Ann, Sorry! My time on G2G has been very sparse and hit-or-miss the past couple of months.
And, yeah; I just kind of danced over "imputation" with no explanation, didn't I? Then again, nobody really wants more word-count from me. <cough>
But what I was thinking of specifically is AncestryDNA. They don't give us a chromosome browser or chromosomal detail, but they do provide us more insight than do most about their process to arrive at DNA matches. You know this better than I do, but for everyone else's entertainment and as a super-quick summary...
Ancestry starts with a form of computational phasing based on genotyping, or how your DNA compares to reference models. To help compensate for population genetic differences, they subdivide each chromosome into tiny "microsegments" of 96 SNPs each. They use a type of "hashing" function, a form of imputation, to more efficiently compare these microsegments across their entire database. Matching starts at that microsegment level, and then they step farther away in both directions along the chromosome, one SNP at a time, to check if they still match. When they bump into a pair of alleles that are a mismatch regardless of the computational phasing, that's the segment demarcation (unlike GEDmatch, whose defaults allow a very lenient number of mismatches).
Then comes the proprietary Timber algorithm which, I think, has a bad rep. It's job is to de-emphasize, or down-weight, the matching information that is less likely to be informative of closer relationships. This takes into account not just documented pile-up regions, but how an individual's results compare (wrongly or not, I refer to these as "haplotypic pile-up regions") to the entire dataset. Ancestry describes it this way:
"The strategy is to analyze matching results accumulated over a large number of genotype samples, then identify, separately for each individual, regions of the genome with unusually high rates of matching. Once we have identified these regions, we reduce the genetic distance of detected IBD segments overlapping these regions. We call these adjusted distances 'Timber scores.'"
By definition, yep, imputation is augmentative. It's all about guessing the value of something that wasn't actually tested. But I think it can be used as a constraint, as well, to better qualify the genealogical/ancestral value of a segment by some fancy extrapolation of how it compares to a large dataset of multiple populations.

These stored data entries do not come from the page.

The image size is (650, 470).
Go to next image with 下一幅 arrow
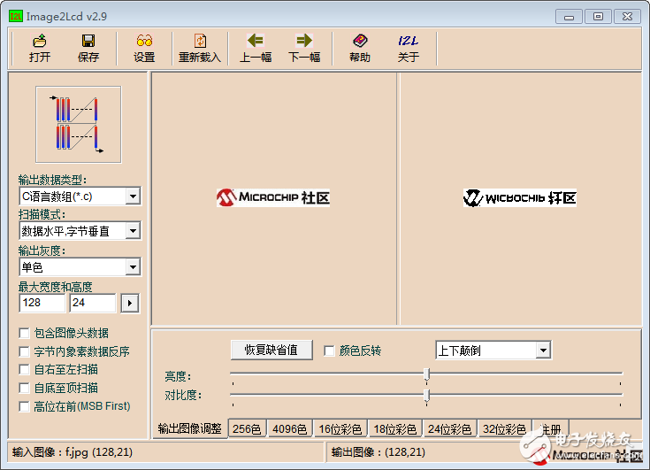[x=304, y=41]
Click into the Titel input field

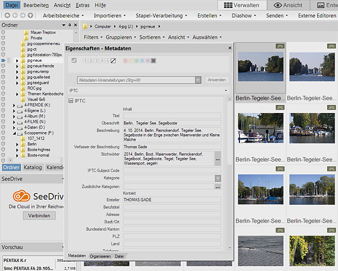click(x=172, y=115)
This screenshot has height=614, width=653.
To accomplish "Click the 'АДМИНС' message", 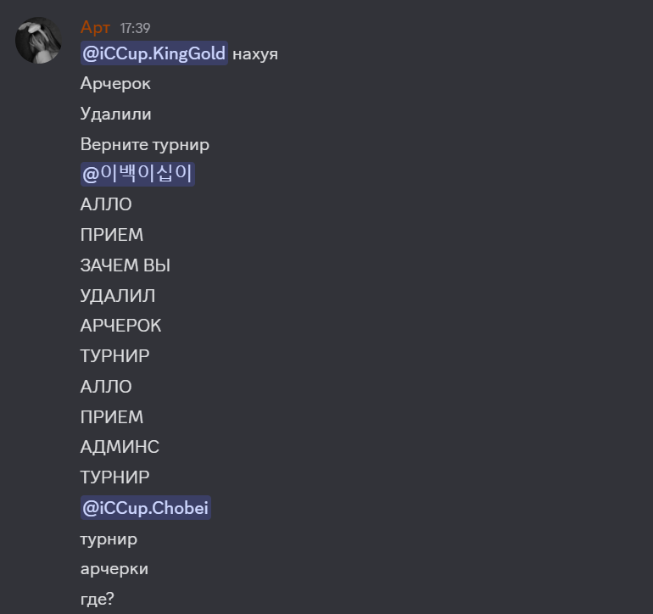I will pos(120,447).
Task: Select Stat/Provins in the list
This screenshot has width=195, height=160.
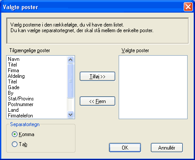Action: pos(21,99)
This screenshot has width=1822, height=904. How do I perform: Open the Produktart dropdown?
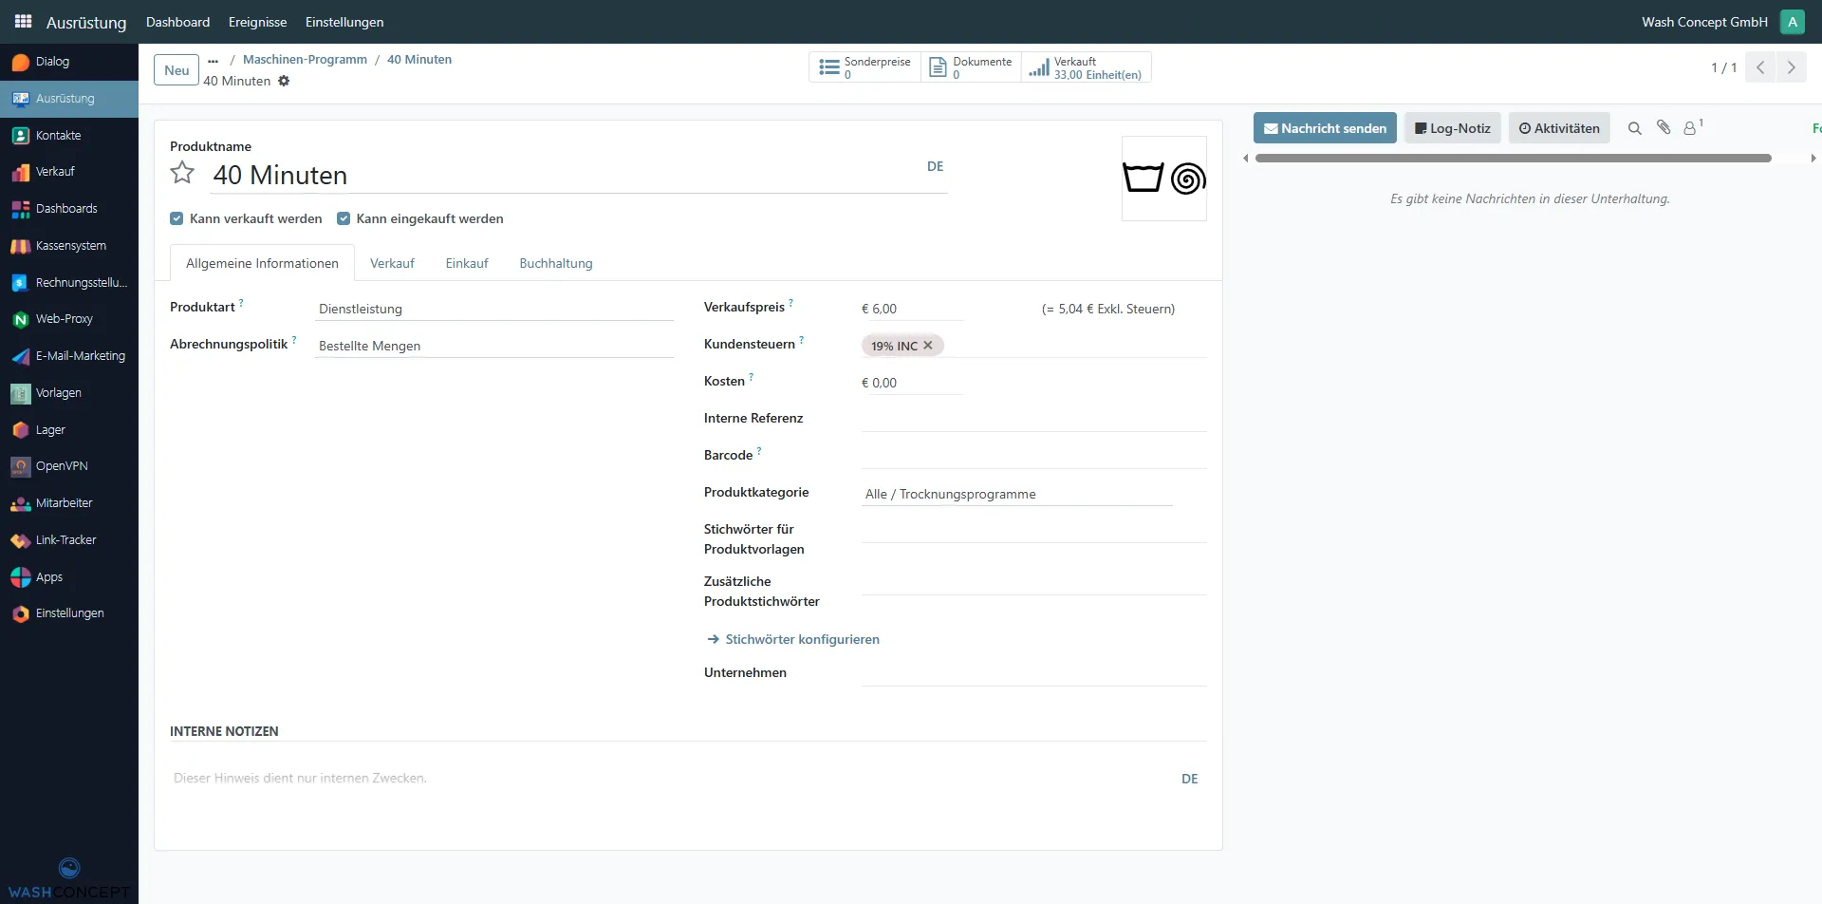(493, 309)
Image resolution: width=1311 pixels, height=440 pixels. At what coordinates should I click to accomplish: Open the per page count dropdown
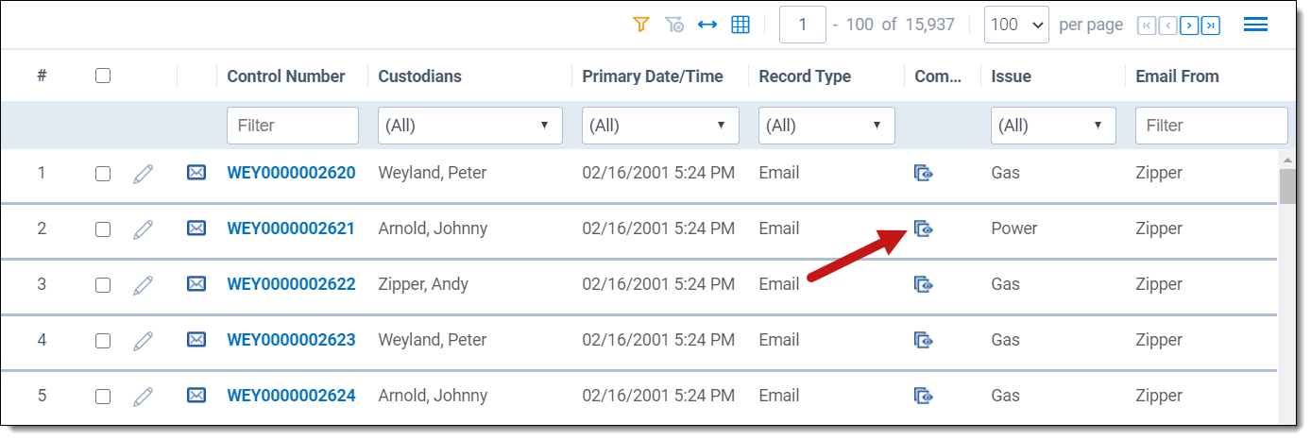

Ultimately the point, though, was that GEDmatch does nothing of the kind, as far as I know. Discounting the "slimming" procedure which I've never seen a detailed explanation of (at least not detailed enough to inform us of what, exactly, they're throwing away), everything at GEDmatch is simple arithmetic.
And, I believe unfortunately, since the advent of Genesis going into production and the need to compare across DNA tests that may have as few as 23% of the same SNPs tested, they've loosened their default matching criteria at least twice. For the free one-to-one matching tool, the minimum SNP count used to be 700. Now, it's a dynamically adjusted threshold where two-thirds of the segments deemed as valid will have considered only 185 to 214 of the same SNPs. That's a huge difference. And the "mismatch-bunching limit," GEDmatch's allowance for alleles that are actually non-matching, is whatever that SNP window is, then divided by 2. They also introduced the option to "prevent hard breaks"; it isn't on by default, but checking it allows gaps of over a half-million base pairs to be present and still consider the segment to be continuous and unbroken. For a small chromosome like Chr 21, a gap that size represents over 1% of the overall chromosome.
I'm rambling. Not unusual. ;-) But unless I know what parameters someone has applied to their match reporting at GEDmatch, I've come to basically discount any segment that isn't at least in the high teens in centiMorgan calculation.
P.S. When did you upload that whopping 39-million-SNP file to GEDmatch? I've never been able to get a complete answer about how large their catalog is--in other words, the maximal number of markers they will accept and where we can download a list of those--and since I began trying to use WGS data there in 2019, I've never been able to get anything larger than a file just under 4 million SNPs to upload. That's been all trial and error beyond the collection of SNP "templates" that WGSExtract uses. And interestingly, the 3.9-million-SNP file ended up being "slimmed" to very nearly the same 1.1-1.2 million count as the WGSExtract "combined" kits.